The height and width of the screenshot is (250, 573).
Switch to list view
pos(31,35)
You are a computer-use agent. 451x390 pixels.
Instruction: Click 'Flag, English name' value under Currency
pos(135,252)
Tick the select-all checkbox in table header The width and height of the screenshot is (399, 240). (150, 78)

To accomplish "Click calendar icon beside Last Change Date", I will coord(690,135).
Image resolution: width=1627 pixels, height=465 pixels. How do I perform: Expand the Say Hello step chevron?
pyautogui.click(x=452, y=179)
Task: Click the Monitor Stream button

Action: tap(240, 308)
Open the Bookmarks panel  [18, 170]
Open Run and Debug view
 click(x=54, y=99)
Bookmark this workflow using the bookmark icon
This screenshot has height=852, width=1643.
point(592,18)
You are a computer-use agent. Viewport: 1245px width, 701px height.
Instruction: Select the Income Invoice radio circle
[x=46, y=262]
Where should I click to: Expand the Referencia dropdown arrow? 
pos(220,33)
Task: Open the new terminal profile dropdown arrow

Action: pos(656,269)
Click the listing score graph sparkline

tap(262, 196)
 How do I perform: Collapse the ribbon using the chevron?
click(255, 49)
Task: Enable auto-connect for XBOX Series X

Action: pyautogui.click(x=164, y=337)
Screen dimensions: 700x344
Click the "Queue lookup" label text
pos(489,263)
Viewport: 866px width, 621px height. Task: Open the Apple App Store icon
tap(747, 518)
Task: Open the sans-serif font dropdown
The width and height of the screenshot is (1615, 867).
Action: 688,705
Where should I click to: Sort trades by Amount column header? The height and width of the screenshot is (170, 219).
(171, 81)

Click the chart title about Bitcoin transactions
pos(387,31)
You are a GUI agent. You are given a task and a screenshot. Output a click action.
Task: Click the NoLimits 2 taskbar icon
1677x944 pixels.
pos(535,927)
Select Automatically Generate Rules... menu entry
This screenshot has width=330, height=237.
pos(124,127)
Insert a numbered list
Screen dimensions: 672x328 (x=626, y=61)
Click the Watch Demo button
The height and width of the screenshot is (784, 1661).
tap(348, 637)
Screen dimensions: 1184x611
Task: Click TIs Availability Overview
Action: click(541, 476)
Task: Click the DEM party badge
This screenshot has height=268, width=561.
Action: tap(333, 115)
= = = = = = =
* The exercise *
Copy all of the lines above word for word.

* Exercise solution *
The height and width of the screenshot is (250, 573).
Switch to list view
pos(31,35)
You are a computer-use agent. 451x390 pixels.
Instruction: Click 'Flag, English name' value under Currency
pos(135,252)
Tick the select-all checkbox in table header The width and height of the screenshot is (399, 240). (150, 78)

To accomplish "Click calendar icon beside Last Change Date", I will coord(690,135).
Image resolution: width=1627 pixels, height=465 pixels. How do I perform: Expand the Say Hello step chevron?
pyautogui.click(x=452, y=179)
Task: Click the Monitor Stream button

Action: tap(240, 308)
Open the Bookmarks panel  [18, 170]
Open Run and Debug view
 click(x=54, y=99)
Bookmark this workflow using the bookmark icon
This screenshot has height=852, width=1643.
point(592,18)
You are a computer-use agent. Viewport: 1245px width, 701px height.
Instruction: Select the Income Invoice radio circle
[x=46, y=262]
Where should I click to: Expand the Referencia dropdown arrow? 
pos(220,33)
Task: Open the new terminal profile dropdown arrow

Action: pos(656,269)
Click the listing score graph sparkline

tap(262, 196)
 How do I perform: Collapse the ribbon using the chevron?
click(255, 49)
Task: Enable auto-connect for XBOX Series X

Action: pyautogui.click(x=164, y=337)
Screen dimensions: 700x344
Click the "Queue lookup" label text
pos(489,263)
Viewport: 866px width, 621px height. Task: Open the Apple App Store icon
tap(747, 518)
Task: Open the sans-serif font dropdown
The width and height of the screenshot is (1615, 867).
Action: 688,705
Where should I click to: Sort trades by Amount column header? The height and width of the screenshot is (170, 219).
(171, 81)

Click the chart title about Bitcoin transactions
pos(387,31)
You are a GUI agent. You are given a task and a screenshot. Output a click action.
Task: Click the NoLimits 2 taskbar icon
1677x944 pixels.
pos(535,927)
Select Automatically Generate Rules... menu entry
This screenshot has width=330, height=237.
pos(124,127)
Insert a numbered list
Screen dimensions: 672x328 (x=626, y=61)
Click the Watch Demo button
The height and width of the screenshot is (784, 1661).
tap(348, 637)
Screen dimensions: 1184x611
Task: Click TIs Availability Overview
Action: click(541, 476)
Task: Click the DEM party badge
This screenshot has height=268, width=561.
Action: tap(333, 115)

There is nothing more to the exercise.